U.S. oil is back with a vengeance to start off 2017, but oil prices were rising even though U.S. crude stockpiles increased for the first time since OPEC implemented production cuts with the intent to rebalance the global oil market.

U.S. benchmark West Texas Intermediate for February delivery was up 0.8%, trading at around $51.63 a barrel, while Brent crude futures were climbing by nearly 0.9% to $54.60 a barrel at 10:45 a.m. ET.

The U.S. Energy Information Administration reported a larger-than-expected build in U.S. crude inventories, which jumped up by 4.1 million barrels for the week ending Jan. 6. The build pushed stockpiles up to 483.1 million barrels, meaning domestic inventories are at the upper limit of the average range for this time of year. Analysts had been anticipating a build of approximately 1.2 million barrels.

The EIA data is greater than the American Petroleum Institute's (API) weekly report, which revealed a 1.5-million-barrel-build, sending oil prices lower late Tuesday.

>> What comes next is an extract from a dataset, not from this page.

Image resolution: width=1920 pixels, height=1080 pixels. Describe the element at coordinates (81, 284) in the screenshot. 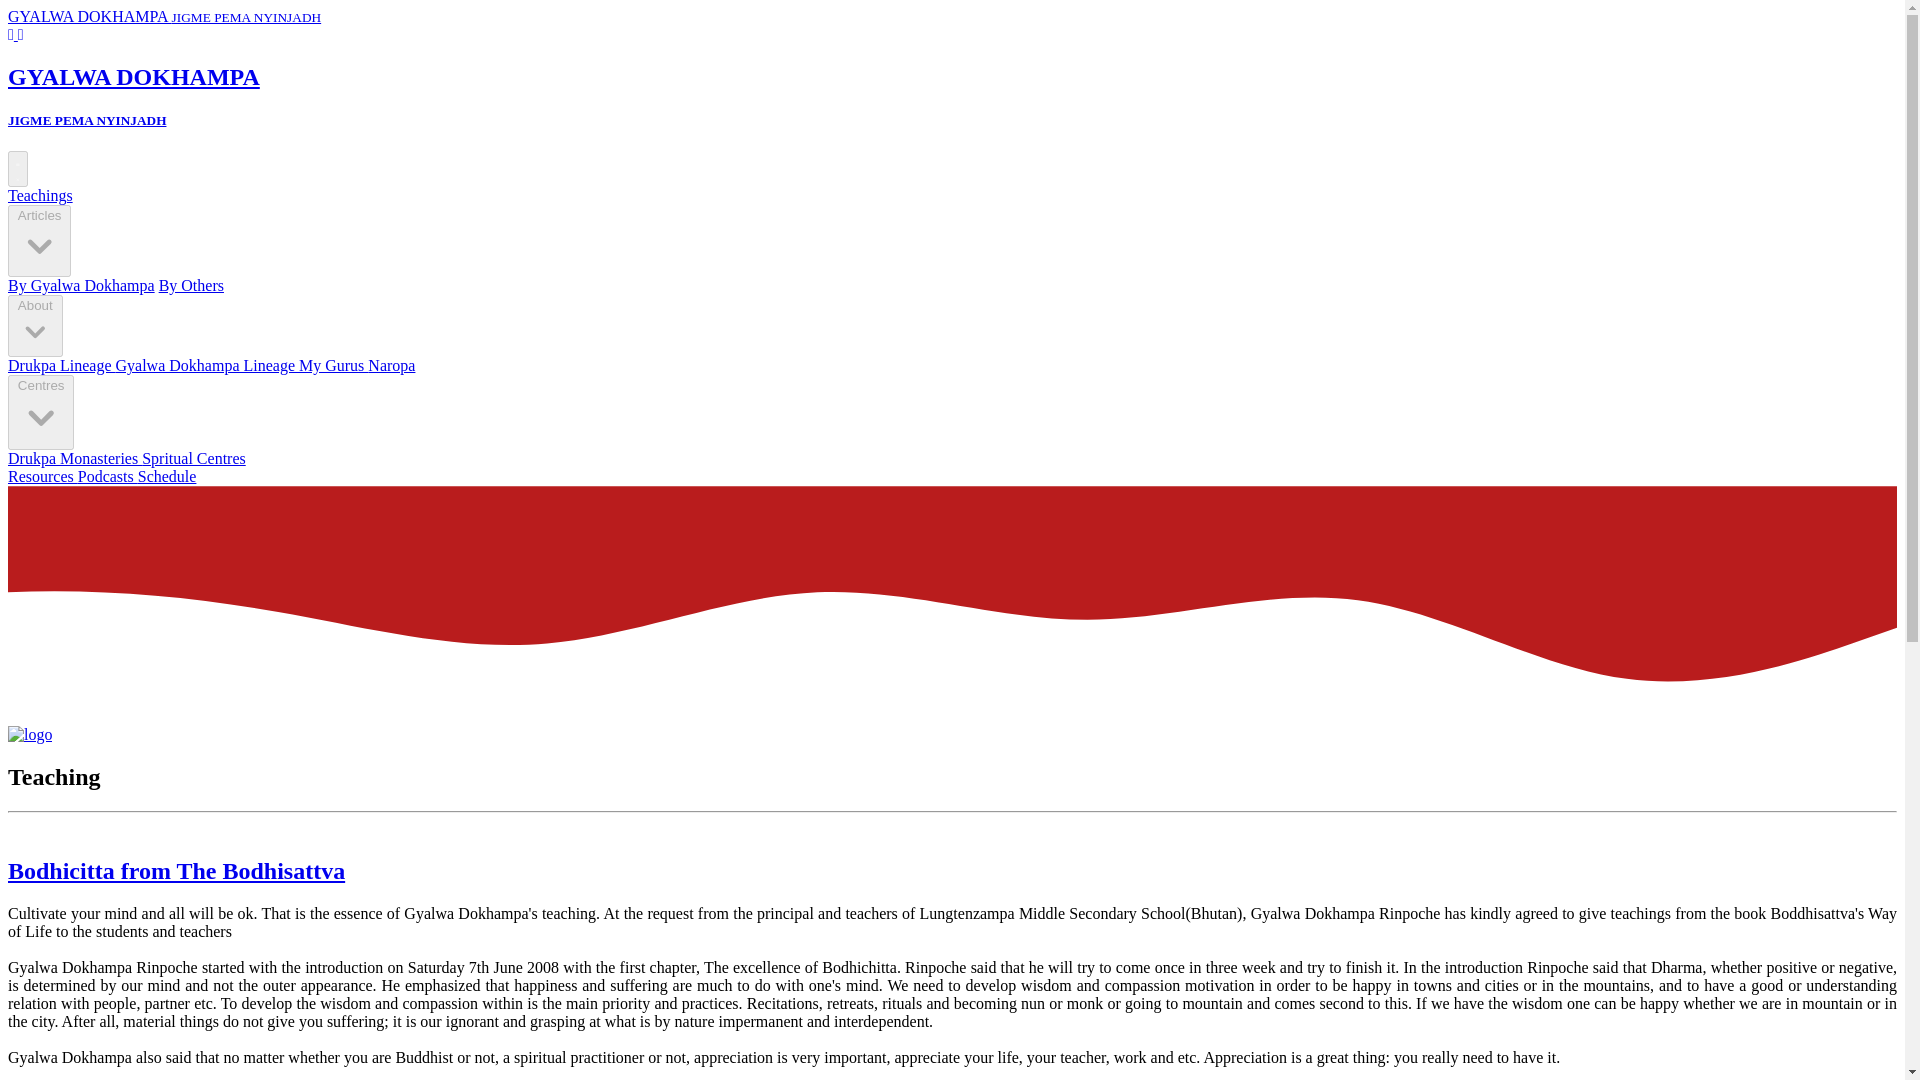

I see `By Gyalwa Dokhampa` at that location.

Crude oil imports increased to 9.1 million barrels per day last week. Over the four weeks, imports averaged 8.2 million barrels per day, which represents a 6.3% jump from the same period last year.

Refinery inputs rose by 418,000 barrels per day to 17.1 million barrels per day last week. Refineries operated at 93.6% of their operable capacity last week, the EIA reported.

Meanwhile, motor gasoline inventories increased by 5 million barrels last week. Distillate supplies also increased by 8.4 million barrels, and are above the upper limit of the average range for this time of year.

Immediately following the report, shares of U.S. oil majors ConocoPhillips (COP - Get Report) and Chevron (CVX - Get Report) were rising during the trading session.

Oil prices had been rising prior to the EIA report on news that OPEC's leading producer, Saudi Arabia, told some of its Asian customers that it will reduce their crude supply slightly in February, according to Reuters. While this is a positive sign that OPEC members are adhering to the cuts, there is still concern that other members will not comply. 

Traders will continue to monitor how U.S. companies are responding to OPEC's production cuts with the Baker Hughes (BHI) rig count on Friday, which is seen as an important barometer for drilling activity across the U.S. and North America. Last week, U.S. oil producers added 4 rigs, while gas producers brought 3 rigs online, bringing the overall count up to 665. West Texas' lucrative Permian Basin saw the biggest increase in rigs, climbing by three, which brought the total up to 267 rigs -- the most of all the major domestic basins.

"We believe last month's surprising OPEC policy change has effectively established a $50 a barrel floor on oil prices, providing operators the confidence to increase upstream spending, particularly onshore U.S.," Barclays wrote in a research note on Monday.